Burke recalled Davis’s point (see Chapter 3) regarding how the lack of specificity in ICD-9 codes for genetic tests significantly limits the usefulness of administrative data for research. She asked the panel to comment on limitations created by how data is recorded, and what registry data enable us to understand.

Brindis said the quality of registry data is much higher than the quality of administrative data, which he said has greater challenges in terms of accuracy, particularly related to co-morbid conditions and other clinical descriptors that would be important in the genomics field. He expressed hope that there will be good longitudinal registries, and reiterated the need for a unique patient identifier. He also noted the differences between data from RCTs and from patient data registries. The average patient age in the NCDR registries, for example, is 8 to 10 years older than those generally enrolled in RCTs. In addition, patients with co-morbidities are generally excluded from RCTs. This impacts the ability to develop evidence-based medicine for older patients or those with co-morbid conditions. Registries help add this information to the picture.

A question was asked about data on outcomes that are directly tagged to health, such as knowledge or satisfaction. Brindis said NCDR is just beginning to look at these areas. The first task is to look at quality of life and symptoms. In terms of patient satisfaction, large health plan organizations such as Kaiser have studied this, but NCDR has not addressed it.

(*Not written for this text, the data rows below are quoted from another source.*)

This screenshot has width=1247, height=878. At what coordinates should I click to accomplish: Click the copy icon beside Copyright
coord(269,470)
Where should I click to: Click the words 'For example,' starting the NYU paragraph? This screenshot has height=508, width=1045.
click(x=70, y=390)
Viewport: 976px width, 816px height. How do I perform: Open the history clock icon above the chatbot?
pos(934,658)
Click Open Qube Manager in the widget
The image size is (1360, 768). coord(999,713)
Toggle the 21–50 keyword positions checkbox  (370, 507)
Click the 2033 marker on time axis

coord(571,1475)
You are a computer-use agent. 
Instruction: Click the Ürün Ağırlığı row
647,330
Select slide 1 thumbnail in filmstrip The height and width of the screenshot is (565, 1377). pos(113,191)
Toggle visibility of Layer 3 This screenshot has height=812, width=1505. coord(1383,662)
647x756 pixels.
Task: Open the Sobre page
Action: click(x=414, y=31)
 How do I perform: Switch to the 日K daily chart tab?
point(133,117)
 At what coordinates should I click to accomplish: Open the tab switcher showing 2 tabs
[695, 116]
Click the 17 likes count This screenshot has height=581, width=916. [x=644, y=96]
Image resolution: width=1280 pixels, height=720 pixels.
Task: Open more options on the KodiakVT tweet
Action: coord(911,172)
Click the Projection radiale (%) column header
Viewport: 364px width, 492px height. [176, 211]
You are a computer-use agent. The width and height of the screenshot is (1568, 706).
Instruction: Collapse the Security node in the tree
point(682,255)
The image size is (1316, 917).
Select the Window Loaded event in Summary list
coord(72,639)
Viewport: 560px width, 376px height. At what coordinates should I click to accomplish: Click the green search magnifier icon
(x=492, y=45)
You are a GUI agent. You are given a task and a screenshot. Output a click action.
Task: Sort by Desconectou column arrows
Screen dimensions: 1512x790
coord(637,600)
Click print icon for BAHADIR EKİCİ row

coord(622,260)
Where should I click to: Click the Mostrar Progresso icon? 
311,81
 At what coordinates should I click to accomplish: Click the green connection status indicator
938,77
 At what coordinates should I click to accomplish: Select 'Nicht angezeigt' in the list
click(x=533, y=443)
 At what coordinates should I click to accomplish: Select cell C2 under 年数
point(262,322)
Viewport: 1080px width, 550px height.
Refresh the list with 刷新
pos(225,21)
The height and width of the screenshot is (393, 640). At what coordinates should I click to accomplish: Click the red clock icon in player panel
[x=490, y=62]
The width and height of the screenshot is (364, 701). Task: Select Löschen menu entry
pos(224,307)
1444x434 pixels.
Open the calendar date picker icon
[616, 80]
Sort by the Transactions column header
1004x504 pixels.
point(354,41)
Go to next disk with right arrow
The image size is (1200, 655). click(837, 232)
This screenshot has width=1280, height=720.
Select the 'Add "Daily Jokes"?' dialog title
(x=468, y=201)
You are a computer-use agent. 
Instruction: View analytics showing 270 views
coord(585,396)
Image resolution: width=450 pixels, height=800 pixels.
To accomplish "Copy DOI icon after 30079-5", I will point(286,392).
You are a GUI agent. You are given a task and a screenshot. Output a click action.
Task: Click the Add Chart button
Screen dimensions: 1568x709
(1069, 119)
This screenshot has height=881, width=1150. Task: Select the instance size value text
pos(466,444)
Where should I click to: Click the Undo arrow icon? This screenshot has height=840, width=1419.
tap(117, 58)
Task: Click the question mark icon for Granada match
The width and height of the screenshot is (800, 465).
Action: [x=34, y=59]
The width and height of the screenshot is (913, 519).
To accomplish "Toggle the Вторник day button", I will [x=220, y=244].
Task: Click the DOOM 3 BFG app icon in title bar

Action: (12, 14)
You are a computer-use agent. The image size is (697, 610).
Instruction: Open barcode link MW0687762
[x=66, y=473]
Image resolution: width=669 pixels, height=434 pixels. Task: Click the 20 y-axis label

Ginsburg said that in addition to clinical and economic outcomes, Duke is also looking at quality-of-life metrics in all of the studies being done. Separately, Duke has an employee-based program called Prospective Health, which uses traditional health risk assessment tools that relegate patients into higher or lower risk groups. The program is beginning to deploy some genetic testing for chronic disease conditions into that assessment. Also included are specific questions about workplace satisfaction, absenteeism, and overall satisfaction with the health program.

Genome-Guided Trials and Treatment

A participant asked about the Duke GTAC’s decision process regarding implementation of the genomic testing associated with the physician orders for warfarin, noting that reports by the Evaluation of Genomic Applications in Practice and Prevention working group and Blue Cross Blue Shield concluded it was to soon to implement such testing for warfarin.

Duke is aware of the reports cited, and Ginsburg said they are inconclusive. Ginsburg responded that the GTAC was continuing to work on its methodology and that it would be using the warfarin case to develop additional data. For every thousand warfarin prescriptions that have been written since the FDA approved the inclusion of the test in the warfarin label, there have been only a handful of tests by the clinicians at Duke. He noted that there are several ongoing, prospective clinical trials that will hopefully establish more definitive evidence as to whether these tests should be done. The warfarin example should be viewed as a test case for how to develop a system to integrate genetic testing information and decision making into physician ordering. It is not necessarily focused on whether this test, in particular, would have an impact or not. The goal is to begin to understand the practice environment better so that issues can be addressed more directly when there are tests and other technologies ready for implementation that are going to have potentially more definitive impact on outcomes.

A participant asked how difficult it would be to export the Duke model to less academically focused institutions, particularly those overseas where many clinical trials are conducted.

Ginsburg responded that conducting genome-guided trials at just one site, Duke, has been a significant challenge. Yet Duke has overcome many of the hurdles and is developing the standards that would facilitate expansion of genome-guided clinical trials to other sites. The goal is certainly to establish an exportable model to a variety of settings (both academic and private practices) and to establish a network of private practices across the southeast and then nationally that would accelerate completion of the studies.



ACCE is discussed by Teutsch in Chapter 2.